The loadStrategy configuration determines how new data is stored and how Hive tables are managed. Each strategy provides a different tradeoff between data freshness, history retention, and storage costs.
Available strategies #
full_load #
The default strategy. Replaces all existing data with the new records on every write.
Steps:
- Delete all existing files at the base path
-
Upload new Parquet file to
<basePath>/latest.parquet/<uuid>.parquet -
Drop and recreate the Hive table pointing to the
latest.parquet/directory
Use when: You always want the table to reflect the most recent payload. No history is kept.
Table structure:
| Table | Location |
|---|---|
<tableName> | s3a://<bucket>/<basePath>/latest.parquet/ |
full_load_append #
Combines full_load with historical archiving.
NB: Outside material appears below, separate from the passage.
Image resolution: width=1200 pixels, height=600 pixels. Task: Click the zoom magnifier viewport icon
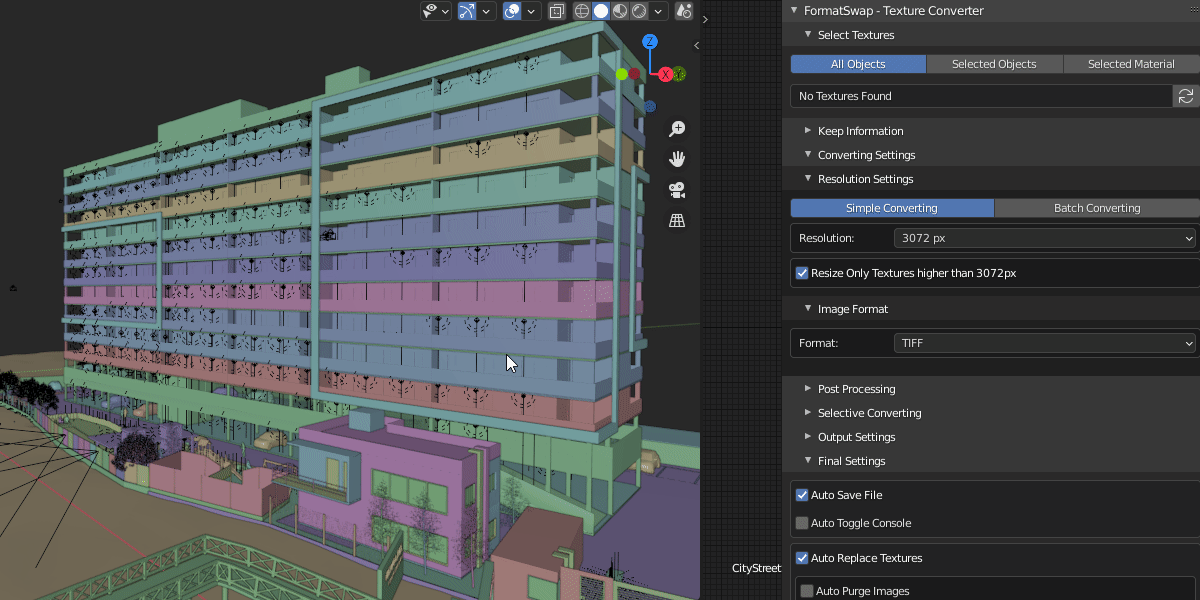[x=677, y=128]
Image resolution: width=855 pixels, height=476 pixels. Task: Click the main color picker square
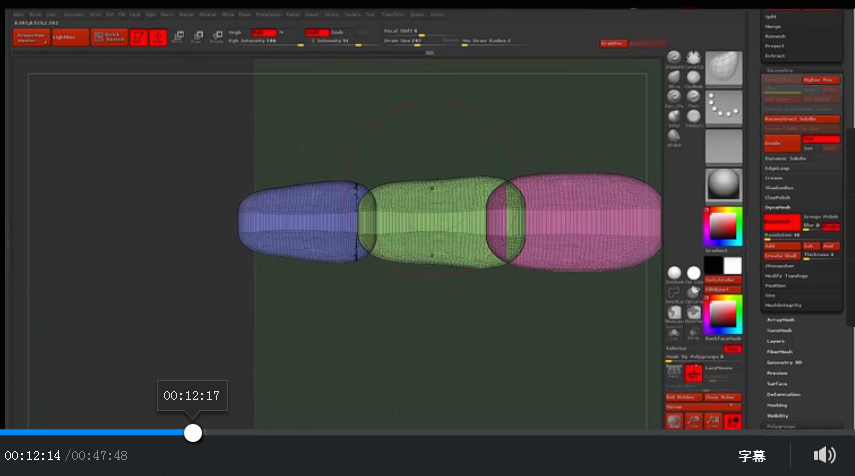pyautogui.click(x=723, y=226)
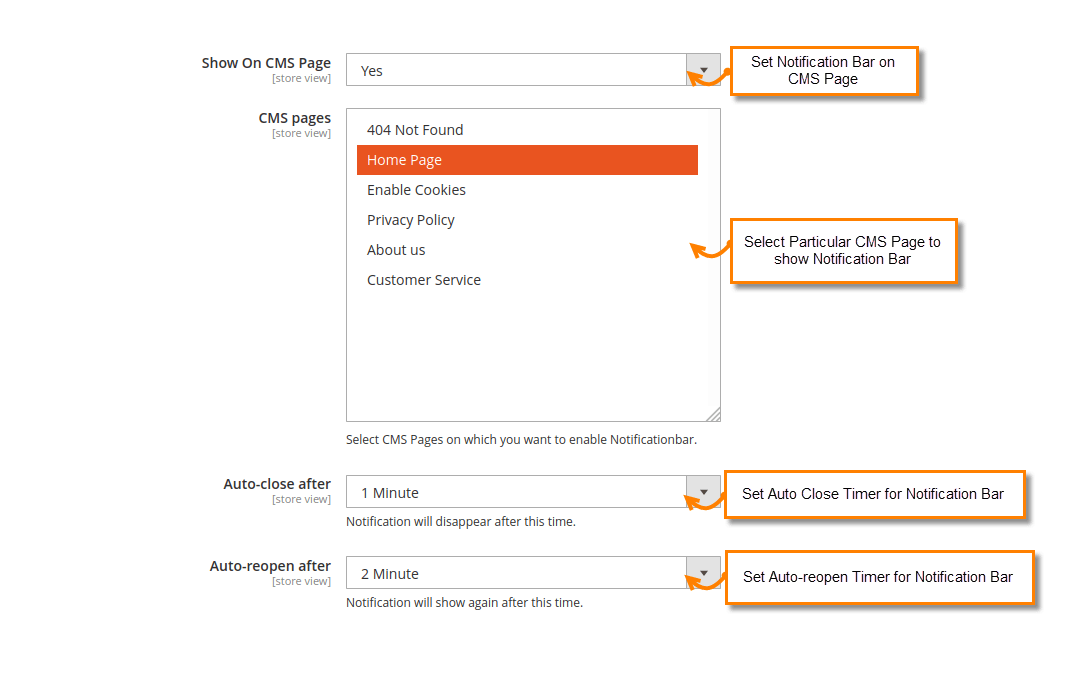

The latest data is always queryable, and all historical writes are preserved in an append-only directory.
Steps:
-
Upload Parquet file to
<basePath>/latest.parquet/<uuid>.parquet(replaces previous) -
Upload the same Parquet file to
<basePath>/all.parquet/<partition_path> -
Drop and recreate both
_latestand_allHive tables
Use when: You need both a "current state" view and a historical log of all writes.
Table structure:
| Table | Location |
|---|---|
<tableName>_latest | s3a://<bucket>/<basePath>/latest.parquet/ |
<tableName>_all | s3a://<bucket>/<basePath>/all.parquet/ |
append #
Only appends data. No "latest" snapshot is maintained.
Steps:
-
Upload Parquet file to
<basePath>/all.parquet/<partition_path> -
Drop and recreate the Hive table pointing to the
all.parquet/directory
Use when: You're building a log or event stream where every write adds to the history.
Table structure:
| Table | Location |
|---|---|
<tableName> | s3a://<bucket>/<basePath>/all.parquet/ |
Partitioning interaction #
For full_load, partitioning configuration is ignored — data is always written as a single file in latest.parquet/.
For full_load_append and append, the partition path within all.parquet/ is determined by the partitioning configuration.
full_load strategy deletes the entire base path before uploading. Make
sure you don't share the basePath between multiple endpoints.